===== Data supplied =====
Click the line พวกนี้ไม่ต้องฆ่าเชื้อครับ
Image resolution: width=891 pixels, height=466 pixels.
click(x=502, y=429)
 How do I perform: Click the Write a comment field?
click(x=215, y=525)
=====
===== Data supplied =====
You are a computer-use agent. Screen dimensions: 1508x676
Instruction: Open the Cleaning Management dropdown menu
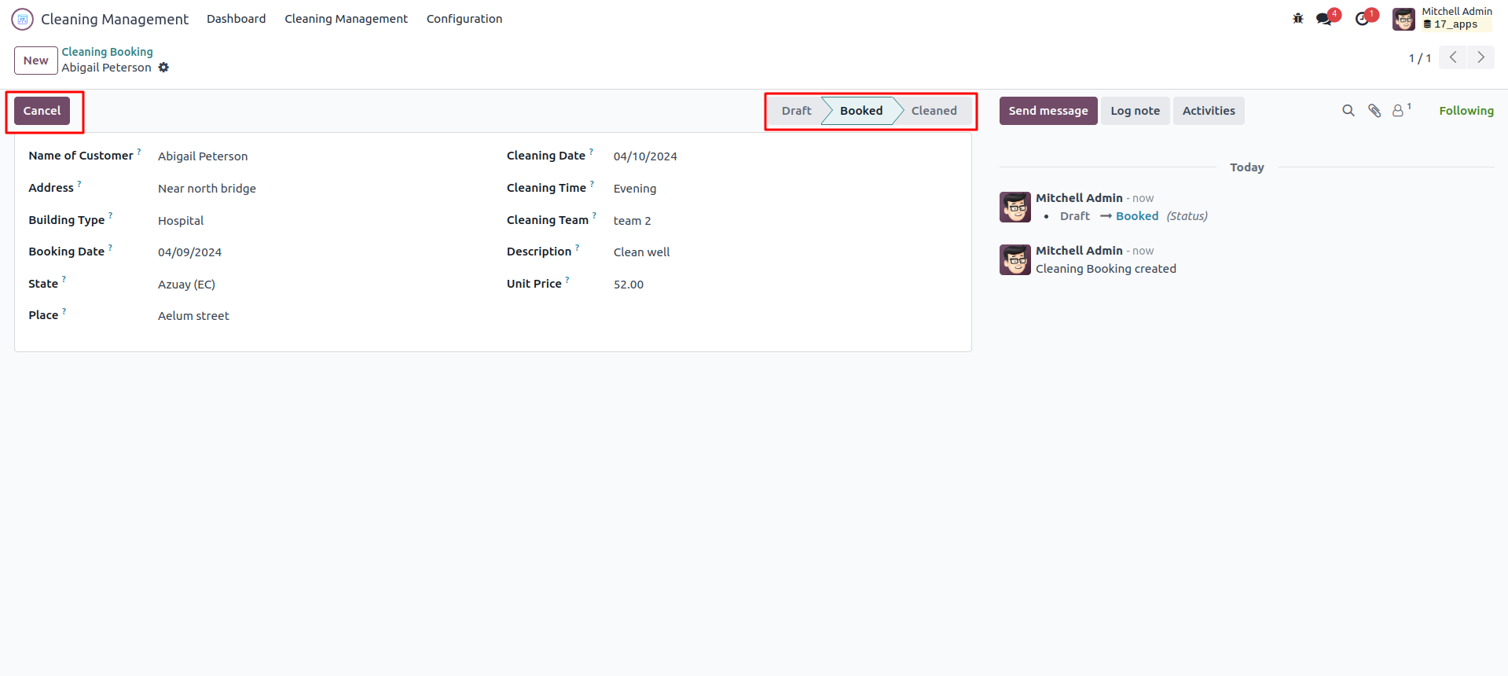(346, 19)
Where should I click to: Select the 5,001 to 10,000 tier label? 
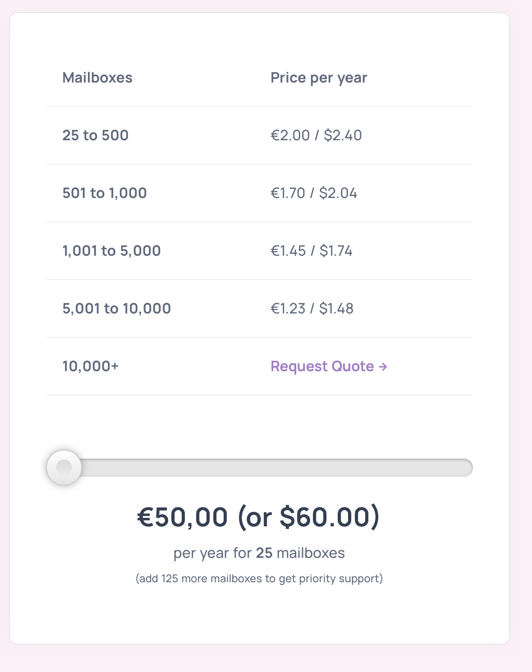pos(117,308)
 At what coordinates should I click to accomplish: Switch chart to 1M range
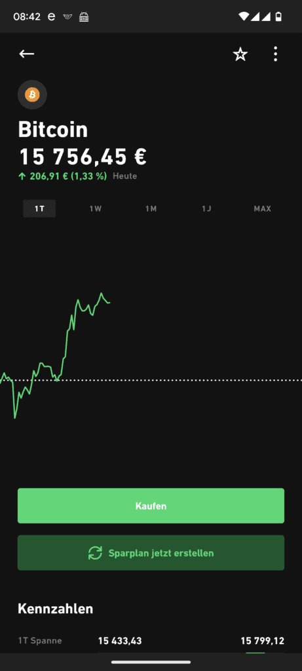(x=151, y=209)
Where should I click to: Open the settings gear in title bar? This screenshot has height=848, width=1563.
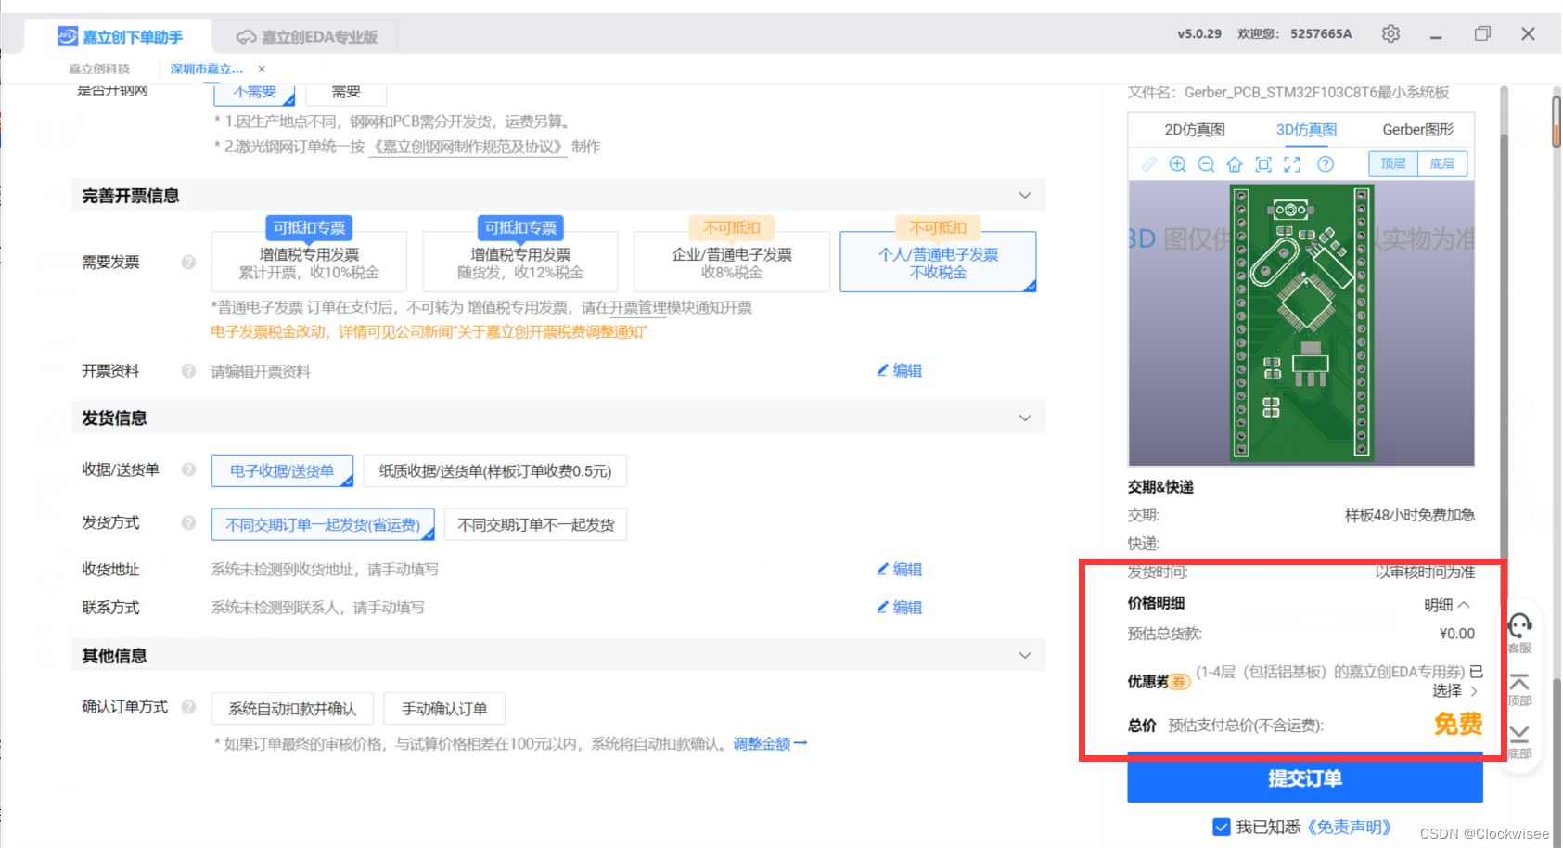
=====
Among the entries above, take the lines from the one with "Instruction: Open the" through the one with "Where should I click to: Open" and retype them exactly, leaving out the pictures.

== Exercise answer ==
Instruction: Open the Cleaning Management dropdown menu
(346, 19)
Where should I click to: Select the 5,001 to 10,000 tier label? 
pos(117,308)
 At what coordinates should I click to accomplish: Switch chart to 1M range
(x=151, y=209)
Where should I click to: Open the settings gear in title bar? This screenshot has height=848, width=1563.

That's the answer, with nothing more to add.